*Given request:*
Rescale the material from the line with "Open metrics settings hexagon icon" up to and including the line with "click(x=718, y=178)", giving only those lines again, requests included. Multiply every coordinate in the answers by 1.25 and round to whole numbers, with halves rounded up, leaving all other numbers unchanged.

*Record set:*
====================

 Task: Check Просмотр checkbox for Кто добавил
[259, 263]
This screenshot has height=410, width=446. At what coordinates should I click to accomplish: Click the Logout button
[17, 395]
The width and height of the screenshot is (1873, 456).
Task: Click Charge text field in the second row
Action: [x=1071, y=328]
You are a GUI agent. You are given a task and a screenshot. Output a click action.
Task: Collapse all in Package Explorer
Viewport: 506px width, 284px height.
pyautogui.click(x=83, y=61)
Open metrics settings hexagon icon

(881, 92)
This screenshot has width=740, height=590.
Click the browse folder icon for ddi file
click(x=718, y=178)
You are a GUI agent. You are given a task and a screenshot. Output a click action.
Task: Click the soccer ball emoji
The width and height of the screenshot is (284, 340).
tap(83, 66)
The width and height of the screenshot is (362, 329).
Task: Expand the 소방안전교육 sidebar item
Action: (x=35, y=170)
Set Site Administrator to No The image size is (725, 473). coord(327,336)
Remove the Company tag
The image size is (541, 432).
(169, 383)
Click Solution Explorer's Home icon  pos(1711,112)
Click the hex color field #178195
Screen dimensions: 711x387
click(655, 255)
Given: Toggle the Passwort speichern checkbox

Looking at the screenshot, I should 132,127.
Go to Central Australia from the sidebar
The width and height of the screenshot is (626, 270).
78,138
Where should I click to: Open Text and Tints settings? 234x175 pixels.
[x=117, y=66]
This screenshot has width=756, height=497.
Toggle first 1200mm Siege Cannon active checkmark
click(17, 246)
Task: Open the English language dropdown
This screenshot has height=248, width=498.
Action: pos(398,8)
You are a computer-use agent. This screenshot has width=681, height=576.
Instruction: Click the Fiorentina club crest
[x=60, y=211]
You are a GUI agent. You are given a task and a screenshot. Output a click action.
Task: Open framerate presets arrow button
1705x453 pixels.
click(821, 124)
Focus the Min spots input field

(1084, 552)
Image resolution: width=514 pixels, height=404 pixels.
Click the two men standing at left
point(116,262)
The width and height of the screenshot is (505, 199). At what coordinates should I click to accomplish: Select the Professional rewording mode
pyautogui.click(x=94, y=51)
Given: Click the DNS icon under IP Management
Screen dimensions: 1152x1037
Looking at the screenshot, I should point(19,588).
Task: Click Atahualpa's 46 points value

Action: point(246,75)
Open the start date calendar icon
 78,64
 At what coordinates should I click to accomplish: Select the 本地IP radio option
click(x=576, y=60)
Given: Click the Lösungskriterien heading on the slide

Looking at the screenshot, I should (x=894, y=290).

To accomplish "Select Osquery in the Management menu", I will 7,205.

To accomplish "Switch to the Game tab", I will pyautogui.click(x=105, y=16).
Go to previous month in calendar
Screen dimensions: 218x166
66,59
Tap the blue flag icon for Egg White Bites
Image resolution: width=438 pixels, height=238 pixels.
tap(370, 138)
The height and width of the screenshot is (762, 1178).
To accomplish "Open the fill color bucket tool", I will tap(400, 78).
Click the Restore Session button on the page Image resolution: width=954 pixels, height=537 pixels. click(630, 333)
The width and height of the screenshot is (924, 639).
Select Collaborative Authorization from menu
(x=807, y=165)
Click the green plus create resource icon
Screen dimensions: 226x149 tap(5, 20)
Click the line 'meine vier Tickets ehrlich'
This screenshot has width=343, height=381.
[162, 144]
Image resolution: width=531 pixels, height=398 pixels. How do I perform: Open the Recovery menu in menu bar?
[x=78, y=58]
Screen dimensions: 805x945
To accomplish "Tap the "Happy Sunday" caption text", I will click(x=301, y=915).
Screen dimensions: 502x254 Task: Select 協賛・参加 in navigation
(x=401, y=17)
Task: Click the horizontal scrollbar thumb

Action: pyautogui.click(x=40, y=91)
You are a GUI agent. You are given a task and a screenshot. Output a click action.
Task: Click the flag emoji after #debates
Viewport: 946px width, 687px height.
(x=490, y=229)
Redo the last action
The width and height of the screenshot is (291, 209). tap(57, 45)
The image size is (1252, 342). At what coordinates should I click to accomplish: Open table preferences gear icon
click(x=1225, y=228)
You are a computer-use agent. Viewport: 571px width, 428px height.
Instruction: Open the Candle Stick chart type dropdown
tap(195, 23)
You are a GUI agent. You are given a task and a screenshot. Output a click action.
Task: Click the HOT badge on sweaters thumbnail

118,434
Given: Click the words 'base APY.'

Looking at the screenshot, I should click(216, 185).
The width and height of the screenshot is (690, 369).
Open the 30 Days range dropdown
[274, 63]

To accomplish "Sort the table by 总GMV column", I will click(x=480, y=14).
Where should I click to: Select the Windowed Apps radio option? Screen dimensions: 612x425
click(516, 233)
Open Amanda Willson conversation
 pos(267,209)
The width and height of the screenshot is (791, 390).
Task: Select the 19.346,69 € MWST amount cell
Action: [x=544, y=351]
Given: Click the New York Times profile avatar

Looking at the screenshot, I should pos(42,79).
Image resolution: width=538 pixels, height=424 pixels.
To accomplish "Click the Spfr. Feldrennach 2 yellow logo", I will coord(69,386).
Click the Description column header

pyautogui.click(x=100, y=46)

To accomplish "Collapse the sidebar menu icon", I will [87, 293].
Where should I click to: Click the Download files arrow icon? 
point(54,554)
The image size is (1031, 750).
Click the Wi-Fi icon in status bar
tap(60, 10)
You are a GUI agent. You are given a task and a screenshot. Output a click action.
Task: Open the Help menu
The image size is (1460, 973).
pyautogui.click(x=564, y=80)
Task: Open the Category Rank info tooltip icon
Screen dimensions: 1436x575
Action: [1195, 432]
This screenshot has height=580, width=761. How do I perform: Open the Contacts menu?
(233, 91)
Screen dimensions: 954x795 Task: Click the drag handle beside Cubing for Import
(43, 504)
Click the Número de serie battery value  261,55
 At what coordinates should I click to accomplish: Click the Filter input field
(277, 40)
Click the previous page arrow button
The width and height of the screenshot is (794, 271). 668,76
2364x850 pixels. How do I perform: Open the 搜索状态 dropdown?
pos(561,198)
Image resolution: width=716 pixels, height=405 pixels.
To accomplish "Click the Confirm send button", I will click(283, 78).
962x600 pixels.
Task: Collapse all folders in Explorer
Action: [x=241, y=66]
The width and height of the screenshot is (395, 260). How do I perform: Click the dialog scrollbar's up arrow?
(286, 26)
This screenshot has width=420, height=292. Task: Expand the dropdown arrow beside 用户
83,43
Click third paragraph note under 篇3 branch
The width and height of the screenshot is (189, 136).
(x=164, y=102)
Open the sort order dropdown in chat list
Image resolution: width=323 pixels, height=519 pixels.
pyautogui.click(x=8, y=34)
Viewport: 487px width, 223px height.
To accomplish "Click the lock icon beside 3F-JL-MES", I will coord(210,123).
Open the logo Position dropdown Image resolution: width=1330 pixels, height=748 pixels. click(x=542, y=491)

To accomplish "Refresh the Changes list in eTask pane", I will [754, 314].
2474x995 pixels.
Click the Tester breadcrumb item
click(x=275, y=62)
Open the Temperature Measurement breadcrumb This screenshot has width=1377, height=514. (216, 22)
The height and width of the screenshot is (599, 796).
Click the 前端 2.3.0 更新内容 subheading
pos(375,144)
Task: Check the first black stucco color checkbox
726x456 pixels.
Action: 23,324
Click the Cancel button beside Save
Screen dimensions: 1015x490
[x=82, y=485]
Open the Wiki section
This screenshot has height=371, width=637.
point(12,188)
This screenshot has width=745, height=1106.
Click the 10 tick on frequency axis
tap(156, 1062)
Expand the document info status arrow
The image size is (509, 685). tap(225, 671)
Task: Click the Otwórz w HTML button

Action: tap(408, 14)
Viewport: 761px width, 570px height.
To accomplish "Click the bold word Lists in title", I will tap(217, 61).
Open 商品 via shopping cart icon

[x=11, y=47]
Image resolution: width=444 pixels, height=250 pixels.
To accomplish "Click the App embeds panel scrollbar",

====================

*Solution to this problem:*
Open metrics settings hexagon icon

(1101, 115)
This screenshot has width=740, height=590.
Click the browse folder icon for ddi file
click(x=898, y=223)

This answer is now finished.